Durant trois jours, 50 participants issus de 14 pays échangeront leurs expériences au cours de tables rondes, d’ateliers pratiques et de rencontres professionnelles. Objectif : doter les jeunes porteurs de projets, aussi bien locaux que de la diaspora, des outils nécessaires pour lancer leurs initiatives entrepreneuriales dans un cadre réglementaire algérien en pleine mutation.Dans son intervention, M. Ouadah a salué les efforts du gouvernement pour valoriser les compétences algériennes, qu’elles soient en Algérie ou à l’étranger, dans tous les secteurs stratégiques. Il a souligné l’importance des start-up dans le nouveau modèle économique national, insistant sur la nécessité de créer des passerelles solides entre la diaspora et les acteurs locaux de l’innovation.De son côté, M. Hidaoui a souligné que cette initiative illustre la vitalité de la société civile algérienne et son rôle dans l’intégration des jeunes talents au cœur de la transformation économique nationale.
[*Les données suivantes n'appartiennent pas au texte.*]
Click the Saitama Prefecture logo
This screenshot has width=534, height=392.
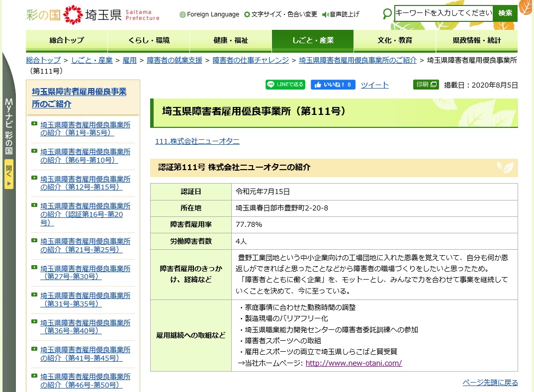point(92,14)
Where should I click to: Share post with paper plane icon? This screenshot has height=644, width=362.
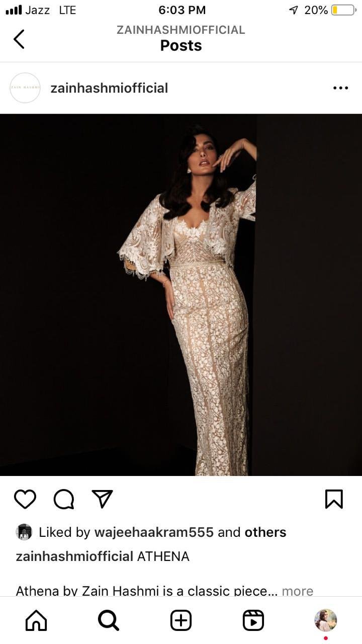[103, 499]
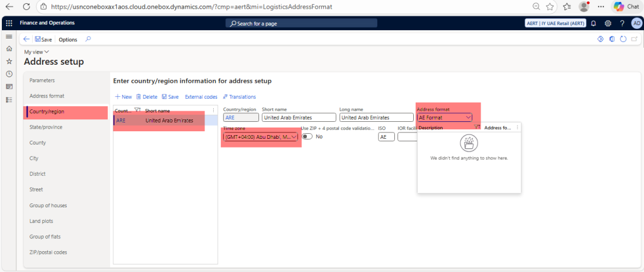The image size is (644, 272).
Task: Click the help question mark icon
Action: point(621,23)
Il a mis en avant la confiance renouvelée de l’État envers sa jeunesse, véritable moteur du changement.M. Chaib a, quant à lui, insisté sur le lien indéfectible entre la diaspora et la patrie, affirmant la volonté du gouvernement de renforcer cette relation en impliquant concrètement les Algériens de l’étranger dans la dynamique nationale. Il a rappelé l’engagement du ministère des Affaires étrangères à faciliter cette implication à travers les représentations diplomatiques et consulaires.Anis Bentayeb, président de l’association organisatrice, a précisé que cette manifestation vise à démystifier le parcours entrepreneurial en Algérie : comprendre le cadre juridique, connaître les dispositifs d’accompagnement, identifier les incitations fiscales et maîtriser les étapes clés du lancement d’un projet.
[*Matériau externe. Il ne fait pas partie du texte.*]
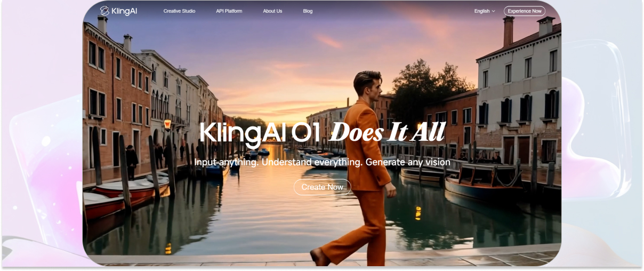Go to the API Platform page

tap(229, 11)
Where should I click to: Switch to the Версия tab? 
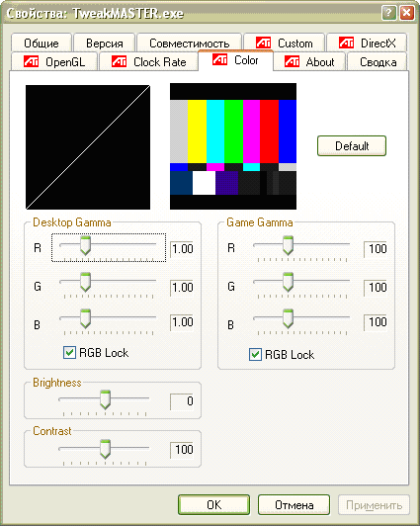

Il a également souligné que cette initiative s’inscrit pleinement dans la vision du président de la République, Abdelmadjid Tebboune, qui fait de l’entrepreneuriat un pilier central du développement national.Cette première journée a été marquée par la signature de deux conventions de partenariat : l’une avec la Confédération algérienne du patronat citoyen (CAPC), l’autre avec la compagnie Alliance Assurances, jetant ainsi les bases d’un accompagnement durable des futurs entrepreneurs.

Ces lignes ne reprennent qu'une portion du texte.